Поэт еще и дальше продолжает экспликацию созданного им образа, однако приведенного достаточно, чтобы отметить несколько важных моментов.
Первое. Чтобы почтить добродетели, поэту потребовалась эмблема, и он весьма точно сказал о том, почему форма эмблемы так нужна ему: необходимо «взять все доблести вместе» (Tugenden zusammen nehmen) и обрисовать их в целом (einen Abris machen), то есть дать их очерк, или контур.
Второе. Таким образом, эмблема – это особенное средство обобщения, она передает самую суть дела и передает ее в виде схемы, общего очерка, контурно. Задумывая эмблему, ее «набрасывают» (там же, 110), но, начиная ее разъяснять, разбирать, ее тоже «набрасывают», – это действия замысла-набрасывания того, что есть образ-очерк и образ-схема, они одинаково простираются в две стороны – от замысла к образу и от образа к его истолкованию.
Третье. Чтобы обобщить какой-то важный смысл, его необходимо, во-первых, представить пространственно; во-вторых, представить зримо; в-третьих, представить схематически-контурно. Все эти три свойства образа равно важны и переходят друг в друга: образ должен быть замкнут и обозрим (свойства первое и второе); недостаточно того, чтобы это был зримый образ, но он же должен быть и схемой-контуром (второе и третье); как образ-схема, он должен схватываться сразу же и одновременно (третье и первое).
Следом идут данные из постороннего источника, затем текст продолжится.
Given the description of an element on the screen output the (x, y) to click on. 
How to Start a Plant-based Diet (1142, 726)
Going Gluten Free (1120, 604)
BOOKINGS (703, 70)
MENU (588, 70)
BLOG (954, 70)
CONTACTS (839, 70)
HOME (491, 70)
Четвертое. Эти три свойства и дают специфически-изобразитель-ное качество эмблемы. Речь идет не об образе и не о зримости вообще, а о замкнутом плоскостном образе, передающем задуманное в общих контурах – в общих контурах, где оба слова равно значимы: это контурный образ, общие линии которого передают некоторый обобщенный смысл, – например «взятые вместе доблести», – и которые способны достигать передачи такого смысла. Слово «эмблема» мыслится при этом в соответствии с своей внутренней формой (см. выше), или, вернее даже сказать, оно несмотря ни на что заставляет мыслить себя так. И это именно к такого рода зримости отсылает слушателя-читателя поэт, прибегая к помощи эмблемы, – он отсылает не к самой действительности, какая вставала бы в воображении читателя, но именно к так устроенной поверхности рисунка-очерка, при созерцании которого (хотя бы самом умственном и внутреннем) никогда нельзя забывать о том, что этот рисунок нанесен, в отведенных для него пределах прямоугольника или круга, на некоторой поверхности. Поверхность бумажного листа, в свою очередь, репрезентирует такую поверхность смысловой объемности, какая тут мыслится. К такой зримости и отсылают здесь слушателя или читателя. И становится совершенно очевидно, что такой рисунок впритирку близко расположен к замыслу и слову, что он рядом с ними почти невесомо-призрачен в своей изобразительной субстанции; таковая, заявив о себе, словно готова сразу же и исчезнуть в своем толковании. А между тем это та непременная, а потому и вечно вожделенная (для поэта того времени) форма, которая даже и мысль, и слово ставит в совершенно новые для них отношения, заставляя их считаться с собой словно с какой-то неизбежностью и вынуждая их сходить в образ и выходить из него – «набрасываясь», «перебрасываться» в образ, устроенный (пока длится эпоха с ее условиями) так, а не иначе. Немецкое слово «Sinnbild», синонимическое эмблеме (с 1626 года, из голландского), подразумевало не просто образ со смыслом, образ, наделенный смыслом, но образ, за которым следует искать смысл, образ, который надлежит разгадывать, подразумевало некоторую связанную с образом хитрость; как можно думать, это слово по-своему передает то обстоятельство, что вокруг образа и начиная уже с него самого существует экзегетический ореол.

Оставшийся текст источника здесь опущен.